Pauly Shore had a good ride in the '90s, starring in several movies and even briefly having his own TV series. But then, audiences quickly got tired of his silly shtick and moved on.
Few people have seen a fall from fame as swiftly as Pauly, and he admits that he took it hard.
"I was sad because at the end of the day, for ten years of my career I was doing movies and MTV and albums and then when my thing wasn't as popular," he told Page Six in a new interview. "So it was hard but fortunately for me. I'm very resilient. I got it from my mom and dad. So when one door shuts, the other door opens."
Pauly often played an over-the-top, aloof character in a slate of comedic films, including "Encino Man," "Son in Law" and "Bio-Dome." Around the turn of the century, most of his movie and TV offers dried up.

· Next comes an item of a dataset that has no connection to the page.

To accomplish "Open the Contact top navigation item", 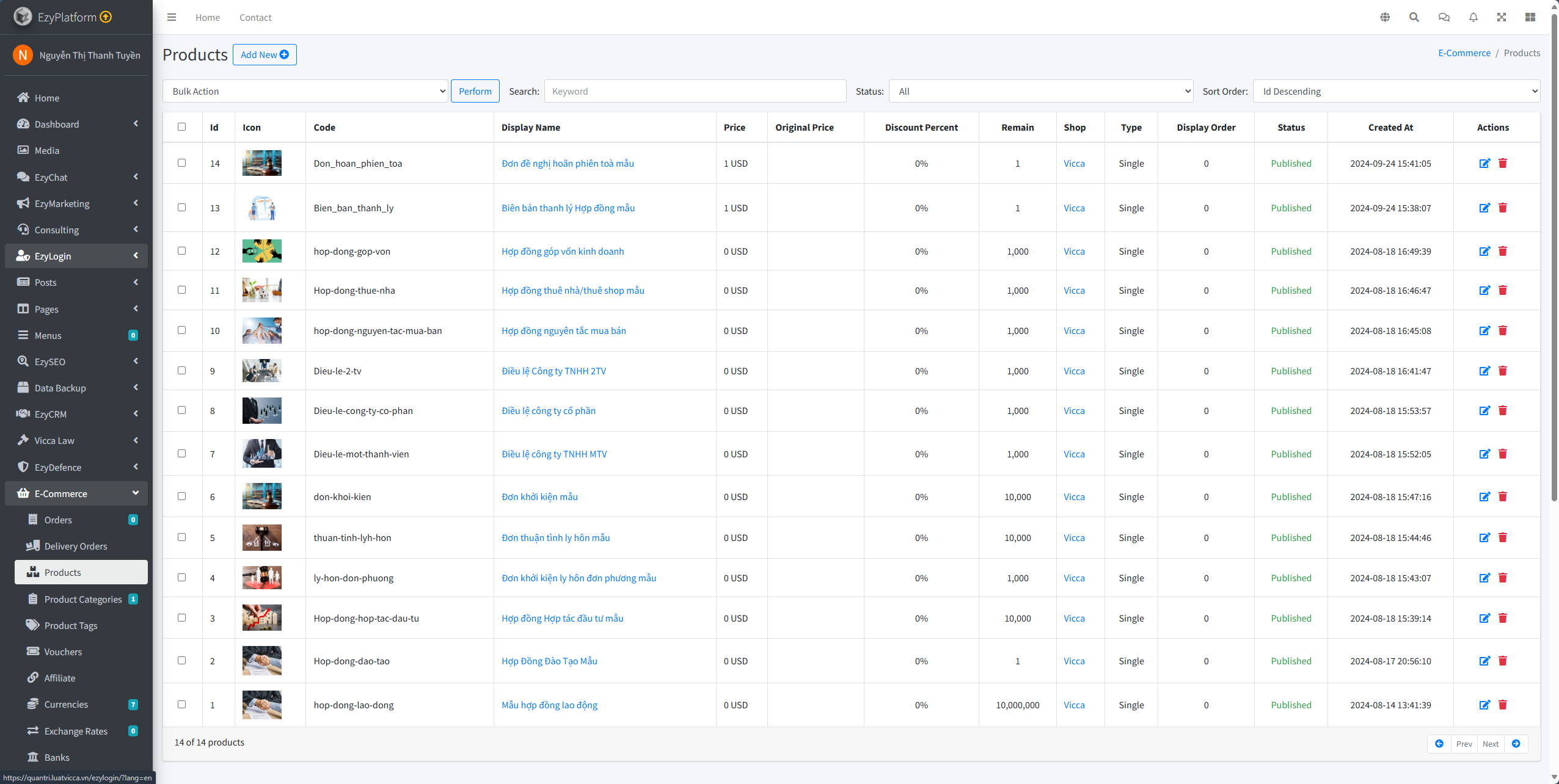I will click(x=255, y=17).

Now though, as he's been largely away from the spotlight for the better part of two decades, Pauly thinks there may be a few fans ready to welcome him and his antics back.
"I moved to Las Vegas about four months ago and I'm just trying to go back to the original feeling of me being fun and silly and maybe I'll attract someone who supports what I'm doing," he said.

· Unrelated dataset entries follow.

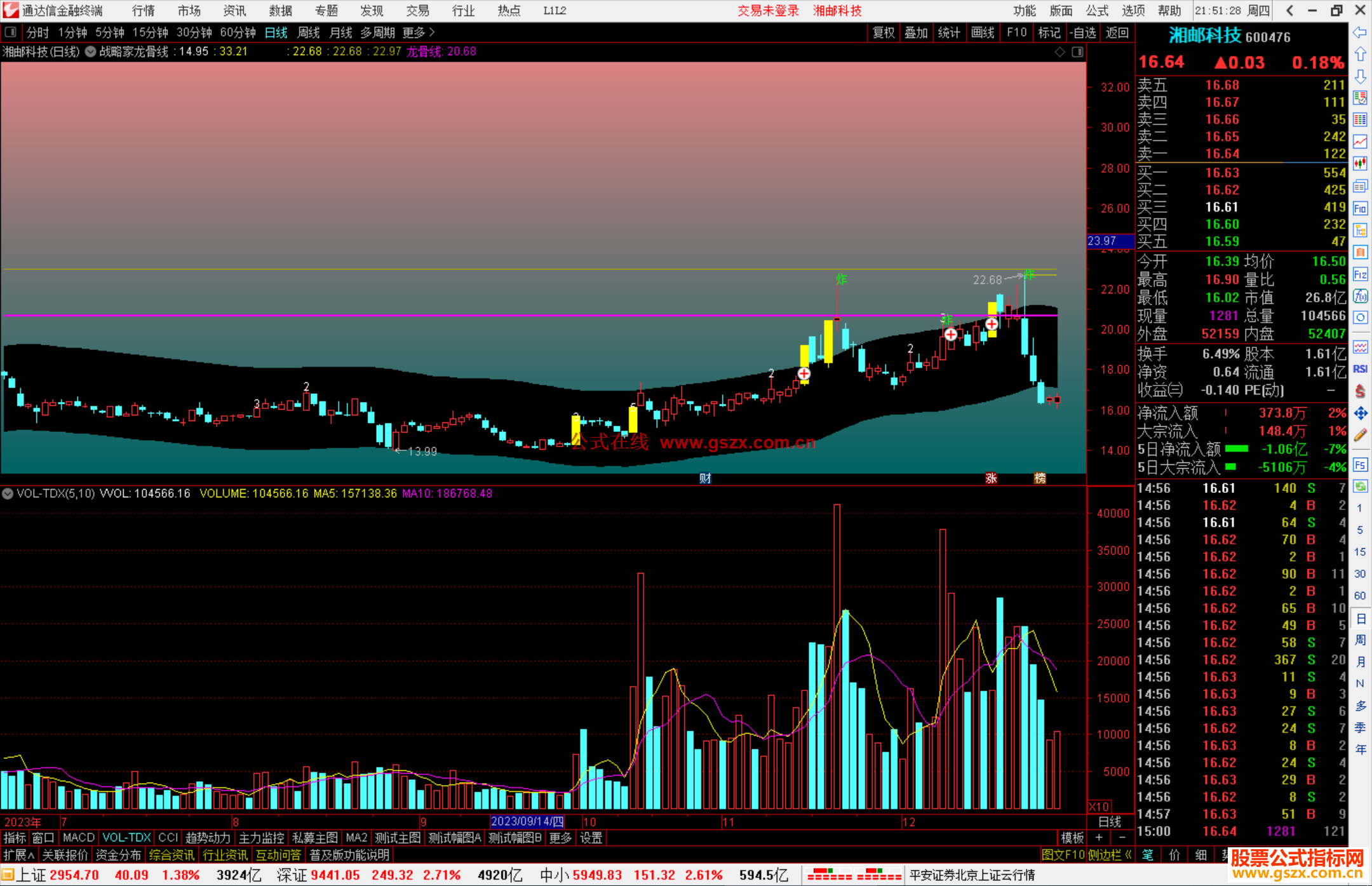Toggle the main chart indicator circle button
This screenshot has height=886, width=1372.
(x=91, y=51)
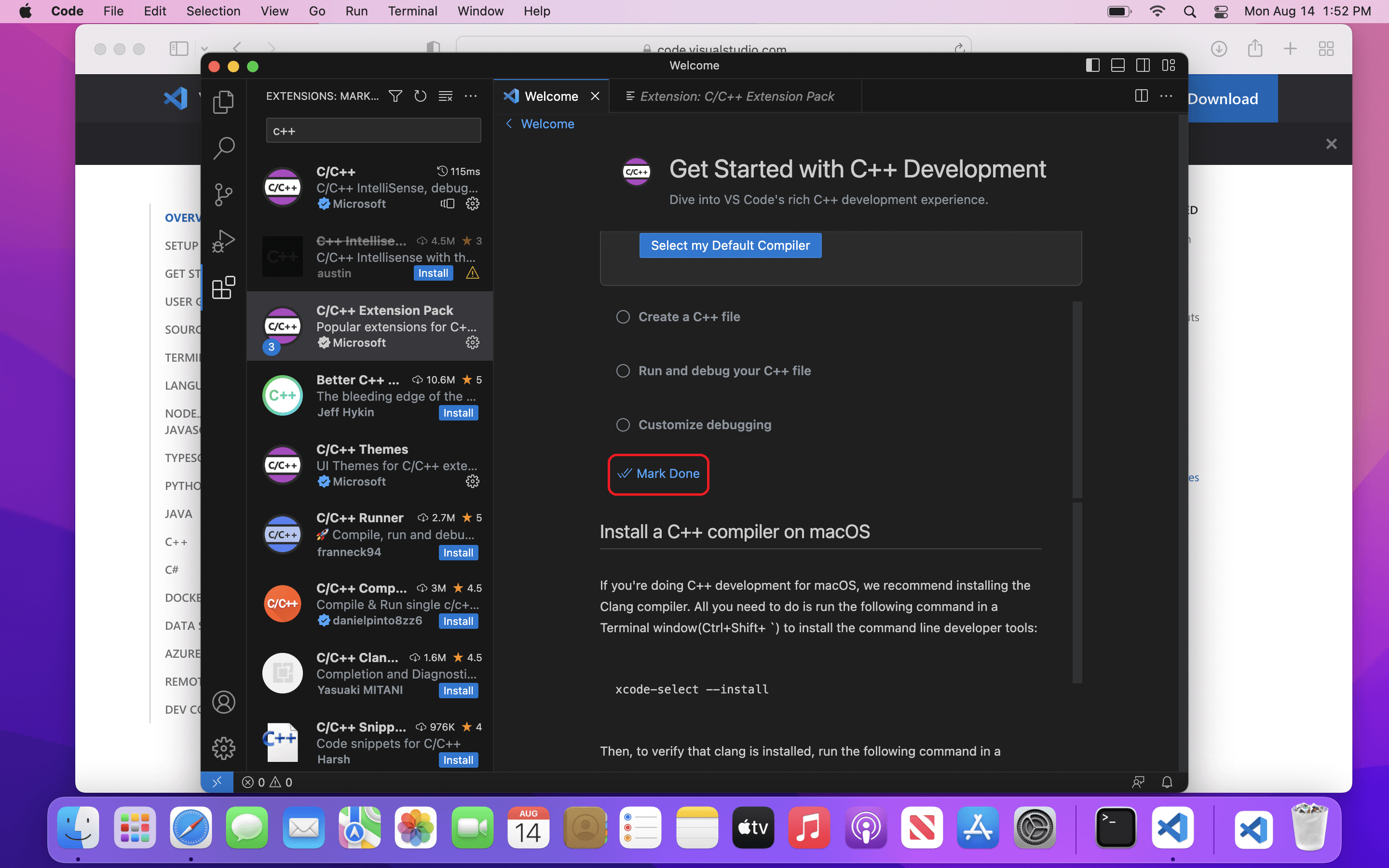This screenshot has height=868, width=1389.
Task: Open gear menu for C/C++ Themes
Action: pyautogui.click(x=472, y=482)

Most recently, Pauly can be seen in "The Comedy Store," a five-part documentary on Showtime that chronicles the evolution of the comedy club of the same name. His mother, Mitzi, gained ownership of the club in a divorce settlement from Pauly's father, Sammy.
"The Comedy Store" is legendary, as it helped a gaggle of brand-name comedians launch their careers, including Richard Pryor, David Letterman, Jim Carrey and Robin Williams.
"My mom's life began at 40 when she got the club," Pauly said of Mitzi, who passed away in 2018. "It was her calling to help nurture and develop comedians."
He added, "My wife was my mom. I really took care of her all the way to the end. My heart and my soul are with my mom, and now that she's passed it's kind of a new chapter."